[Data items]
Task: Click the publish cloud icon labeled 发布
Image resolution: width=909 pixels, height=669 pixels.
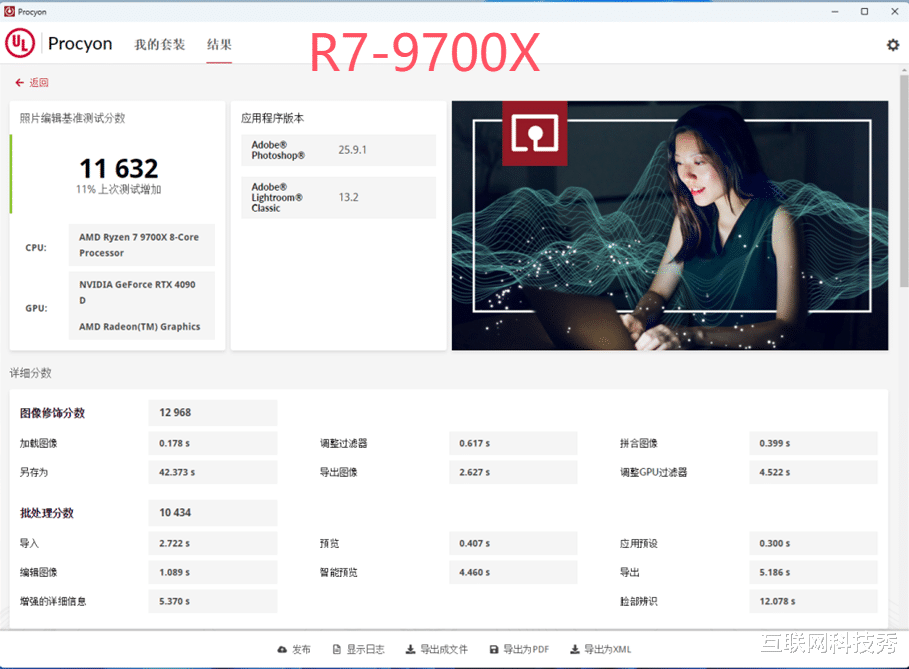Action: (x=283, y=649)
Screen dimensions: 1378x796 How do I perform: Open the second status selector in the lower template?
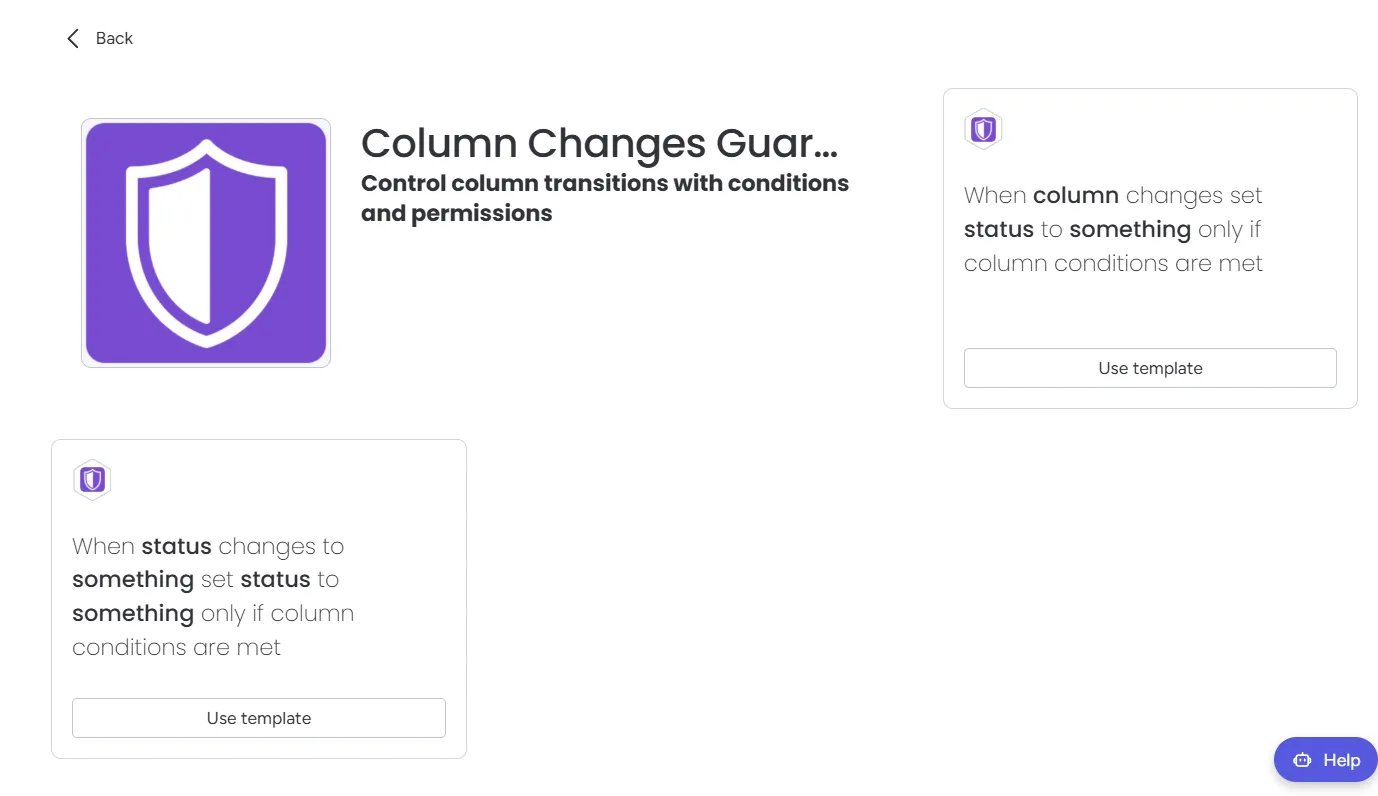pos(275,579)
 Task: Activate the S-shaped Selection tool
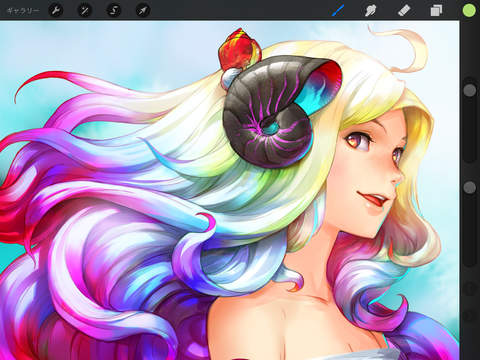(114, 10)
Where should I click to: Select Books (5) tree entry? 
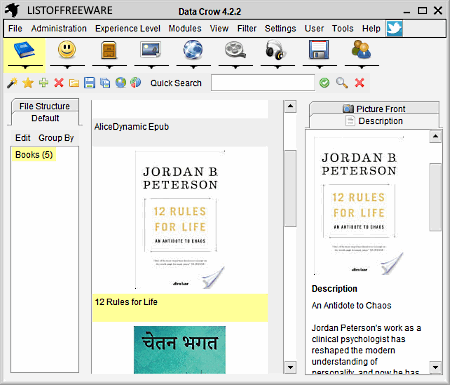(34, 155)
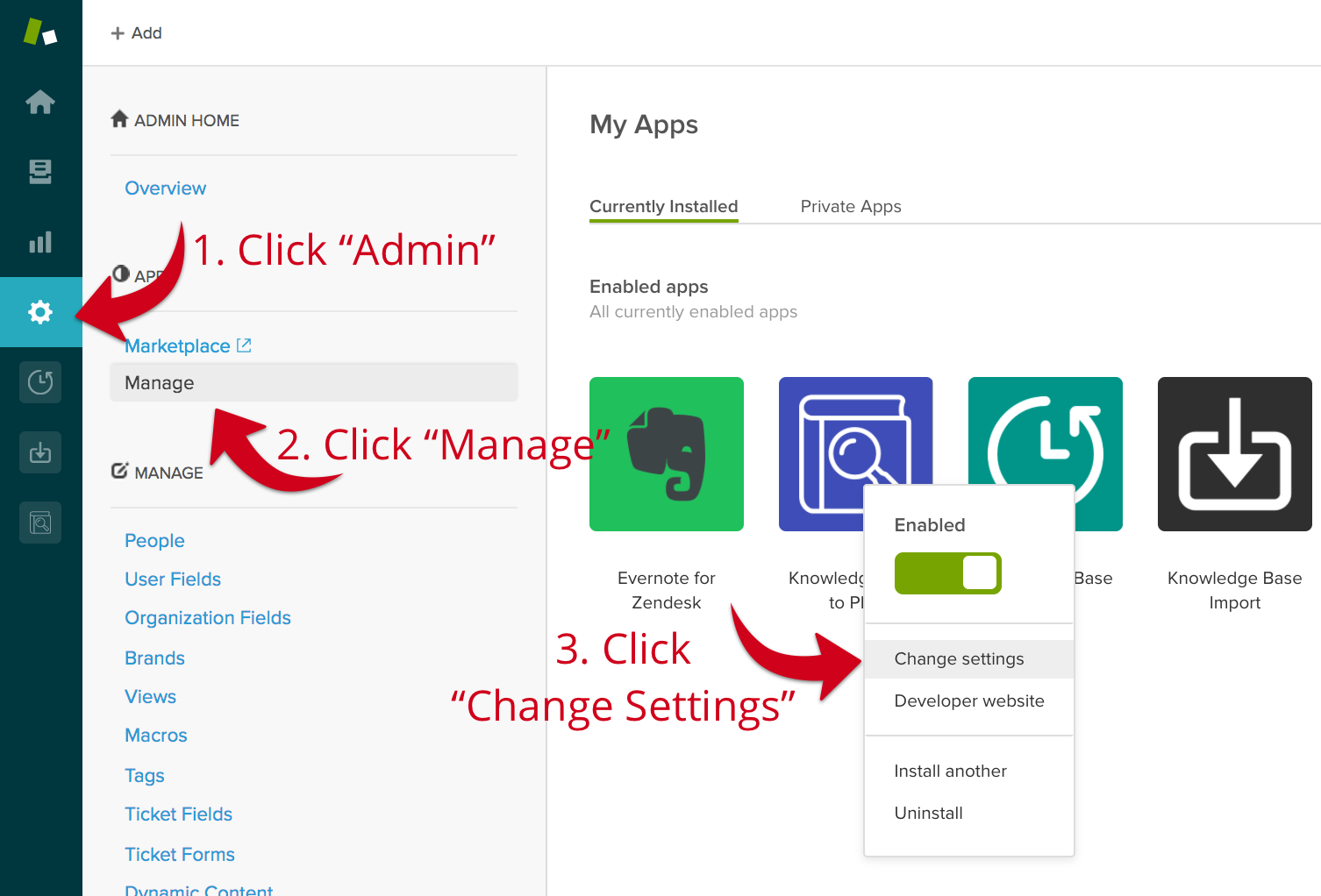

▶ _About this task_
These entries are to be printed again word for word, except for the pictures.

▶ _Solution for this problem_
Task: Click the publish cloud icon labeled 发布
Image resolution: width=909 pixels, height=669 pixels.
Action: (x=283, y=649)
Screen dimensions: 1378x796 How do I perform: Open the second status selector in the lower template?
pos(275,579)
 Task: Activate the S-shaped Selection tool
(114, 10)
Where should I click to: Select Books (5) tree entry? 
(34, 155)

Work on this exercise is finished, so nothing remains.